Many don’t want to hear about the time element. To them, managers rushing from the dugout intent on ranting their heads off, slicing and dicing umpires to chunks, is first class entertainment. They may not have paid explicitly to get into the ballpark to see umps and skippers collide, but they won’t say no if there’s a robust, randy, rip-roaring clash between the two.
“It isn’t about time,” insists one fellow member of an online baseball discussion group. “I saw some of Piniella’s greatest tirades first hand and it was theatre. I miss the rising tide of an umpire warning a dugout only to have the manager come boiling out and the fun had just begun.”
Such people miss Piniella the player grown up (prove it) to become a major league manager and going nuclear at the slightest drop of a dubious call. If Piniella ever opened a school for baseball managing, many suspected, a student wouldn’t graduate without the appropriate credits for base and hat throwing.
Early in his managing career, Piniella kicked dirt, threw his hat, and ran temperamental sprints between umpires during a nationally-televised game against the Indians—on his wife’s birthday. The loving husband called his wife at home. Mrs. Piniella answered, “I’m forty-three years old and I’m married to a four-year-old.”

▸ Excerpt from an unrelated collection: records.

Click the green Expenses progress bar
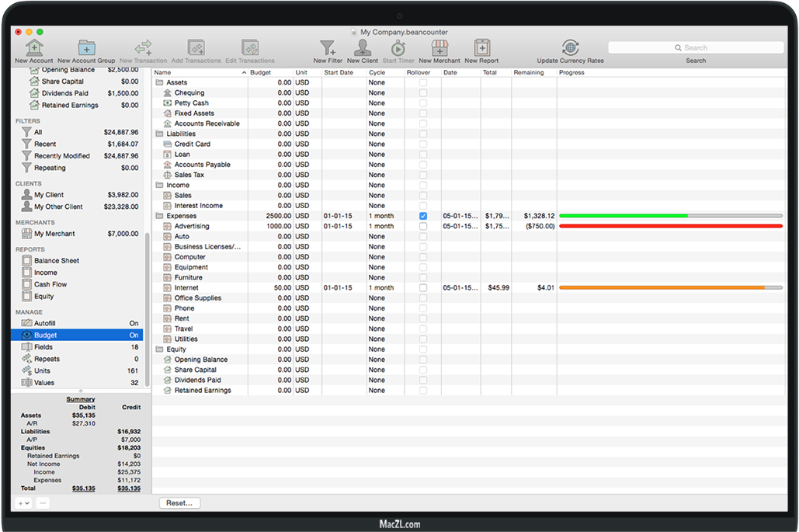623,216
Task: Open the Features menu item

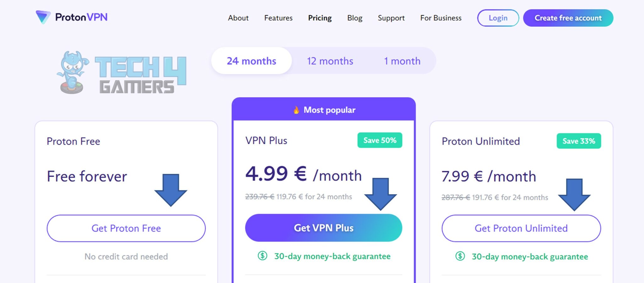Action: coord(278,18)
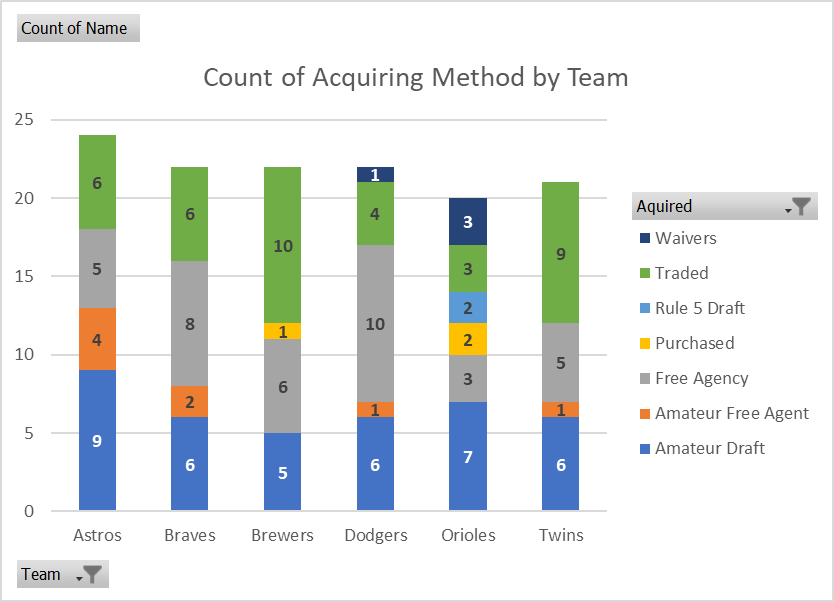Click the Braves category axis label

(x=190, y=535)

Not exactly. Let a four-year-old witness a Piniella, a Billy Martin, an Earl Weaver, or a Bobby Cox exploding on an ump. Let the poor tyke decide then and there, that’s the way to get Mom and Dad to reverse when telling him “no.” Sweet Lou, Billy the Kid, the Earl of Baltimore, and the Sage of Atlanta merely got sent to their rooms. The real four-year-old would arrive unable to sit for hours.
Lots of umpires cross the line between sound game administration and tyranny for its own sake. They behave as though they’re the reason you paid your way into the park or ponied up for a cable television sports package in the first place. It’s absolutely fair to suggest that the Piniellas, Martins, and Weavers had their share of justifiable arguments, if not justifiable tantrums.

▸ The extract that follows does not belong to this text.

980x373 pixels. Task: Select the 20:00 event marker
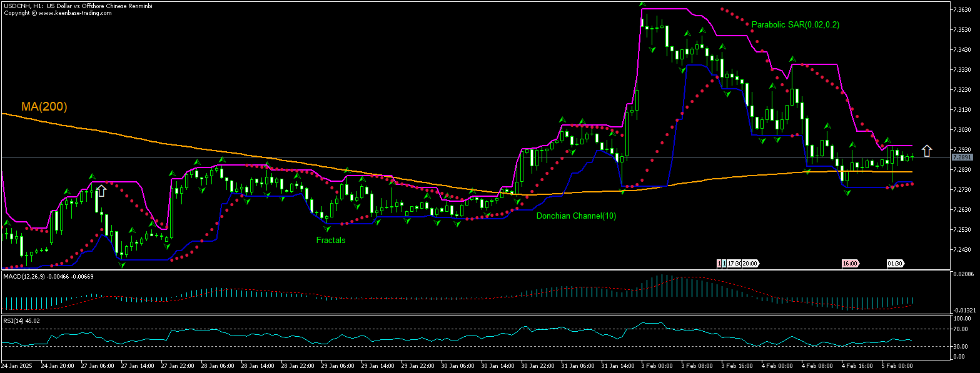tap(750, 264)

Other umpires aren’t exactly the tyrannical type and don’t believe they’re the stars of the show. But the cool judges don’t like their judgment questioned any more than the hanging judges do.
If they’re supposed to be the adults in the room, so are the managers and the coaches. Even Weaver, who suffered neither fools nor umpires gladly, knew it. “You must remember that anyone under thirty — especially a ballplayer — is an adolescent,” Weaver told Washington Post baseball bellwether Thomas Boswell once upon a time.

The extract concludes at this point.